Un amigo me contó que la primera vez que fue a París en su vida, allá por los años sesenta, una de las cosas que más le llamó la atención fue la variada oferta de productos comerciales. En España, por esa misma época, apenas había dos o tres marcas de cada producto alimenticio: chocolate, café, mantequilla, etc. También le sorprendió gratamente la libertad con la que la gente se expresaba en los foros culturales, acostumbrado como estaba, en su patria, a no encontrarla más que en las casas particulares y las tertulias de los cafés, dolosamente entreverada con la política.
Aquel año Francia estaba de luto porque acababan de morir Edith Piaff y Jean Cocteau y mi amigo tuvo la singular experiencia para un español de la época de ver esos acontecimientos, así como el asesinato de Kennedy, que se produjo aquel mismo año, en el televisor de un café.

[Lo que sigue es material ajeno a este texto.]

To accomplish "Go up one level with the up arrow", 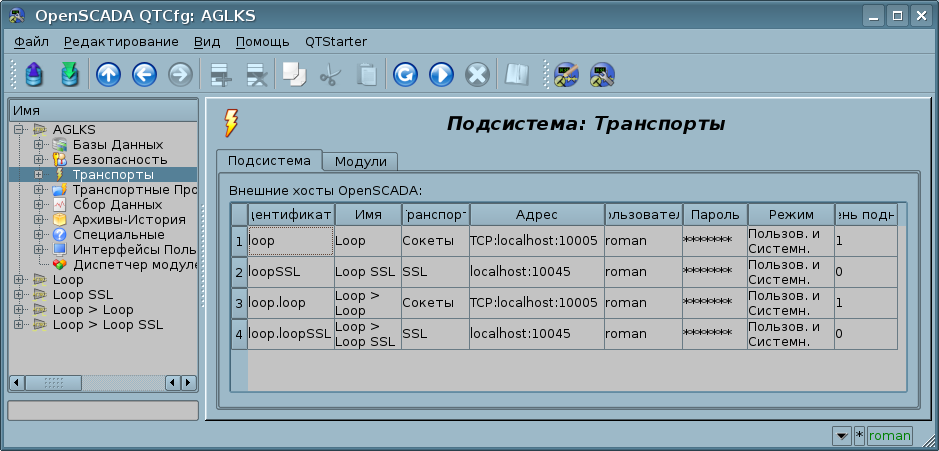I will coord(107,74).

En Madrid, su ciudad natal, la televisión, como los debates, estaba también refugiada en las casas y según y cuáles. Pero me contó que hubo una cosa más que impresionó sobremanera su juvenil curiosidad, algo más sutil, más impalpable y menos previsible: el buen nivel cultural que pudo percibir en la gente así llamada corriente: guardias de la porra (que también los había), vendedoras de grandes almacenes, alguna enfermera y alguna peluquera con las que salió.

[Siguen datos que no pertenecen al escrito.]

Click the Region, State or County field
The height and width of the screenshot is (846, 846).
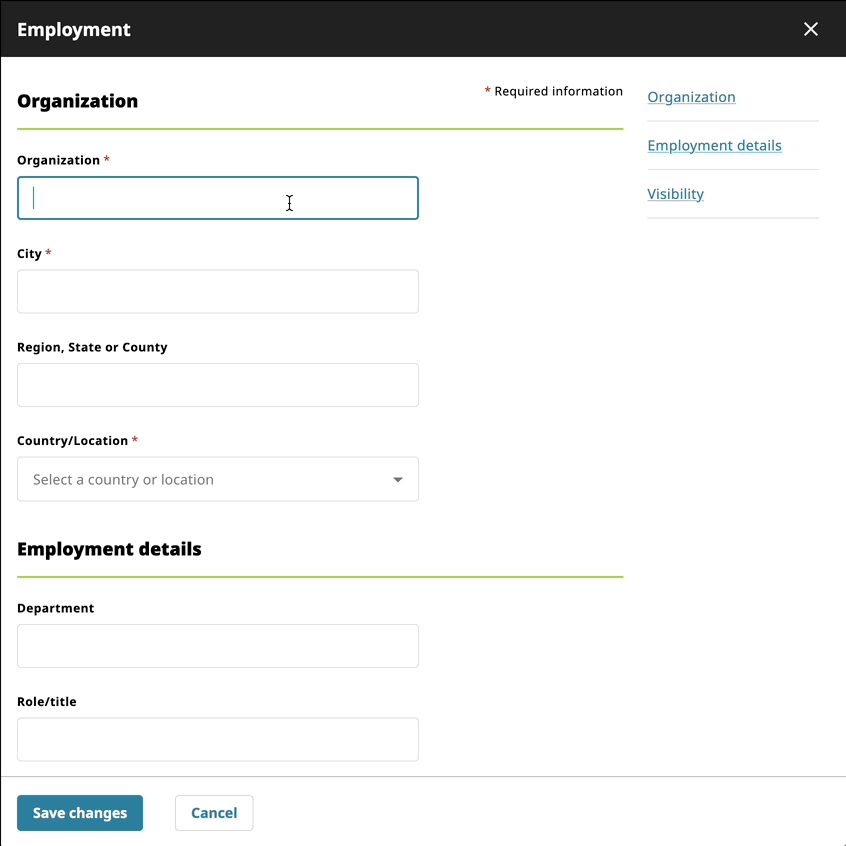(x=218, y=385)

Y es que todas esas personas hablaban bien, se expresaban con corrección (he de explicar que mi amigo era y es completamente bilingüe), su conversación se apoyaba en un trasfondo cultural impropio de esas profesiones, al menos desde la vara de medir de un español de la época.

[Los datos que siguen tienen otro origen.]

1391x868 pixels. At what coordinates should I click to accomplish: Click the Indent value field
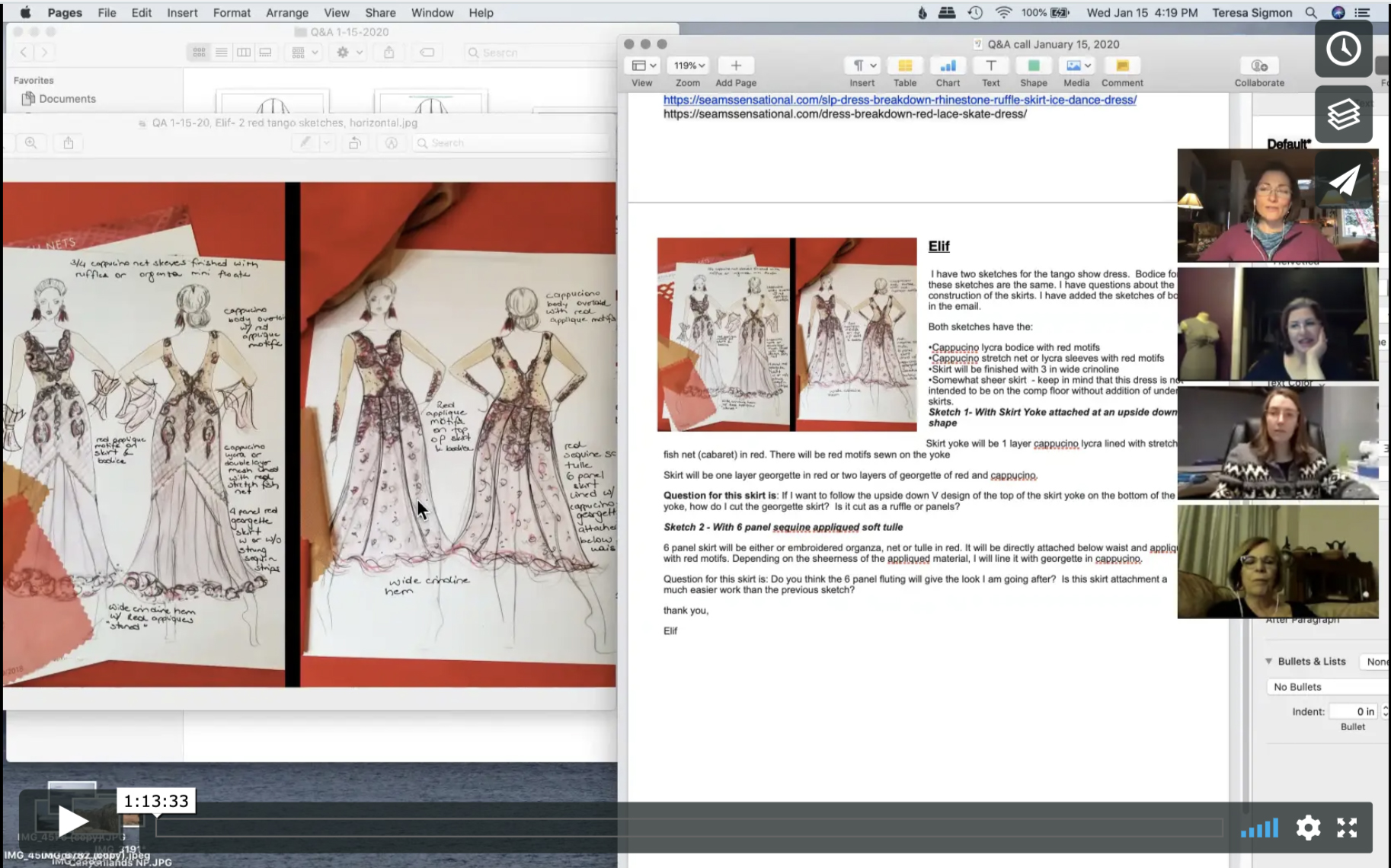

Sólo mucho después, casi cuando empezó a ocurrir lo mismo en España, entendió que el problema era de base: se trataba de que esos profesionales, no demasiado cualificados desde el punto de vista académico, habían hecho el mismo bachillerato que los altos directivos, abogados, funcionarios o médicos, se trataba del entramado cultural que debe armarse muy pronto, desde los primeros años de colegio, aunque después cada cual lo vaya conformando a sus circunstancias.
Pero lo importante es que esa educación de base siempre estaría ahí y eso es lo que faltaba en la España de la época, donde el bachillerato, aunque excelente, todavía no era obligatorio, marcando así de forma dramática una diferencia cultural que afortunadamente ya no existe y cuya ausencia tanto impresionó a mi amigo.
Lo malo es que aquí y en Francia la formación de base, ese poderoso rasero igualitario que marca por igual a los políticos que a la peluquera de barrio pasando por los diseñadores de programas para ordenador, es empeorable, en particular si se descuida, como se está haciendo, la correcta educación del lenguaje, de la expresión escrita y hablada, todo aquello que se conseguía espléndidamente con la enseñanza de la gramática pre-estructuralista, a la vieja usanza, ésa a la que se refería Eugenio D´Ors cuando exclamó: “Contra el exabrupto, la gramática”. ¡Qué pocos sabrían utilizarla ahora!